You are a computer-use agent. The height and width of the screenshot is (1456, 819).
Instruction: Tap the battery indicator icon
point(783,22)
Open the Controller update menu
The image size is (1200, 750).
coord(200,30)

--- Work to be completed ---
Write out each record exactly, without addition or omission.

--- Answer to this problem ---
You are a computer-use agent. The height and width of the screenshot is (1456, 819).
Instruction: Tap the battery indicator icon
point(783,22)
Open the Controller update menu
The image size is (1200, 750).
coord(200,30)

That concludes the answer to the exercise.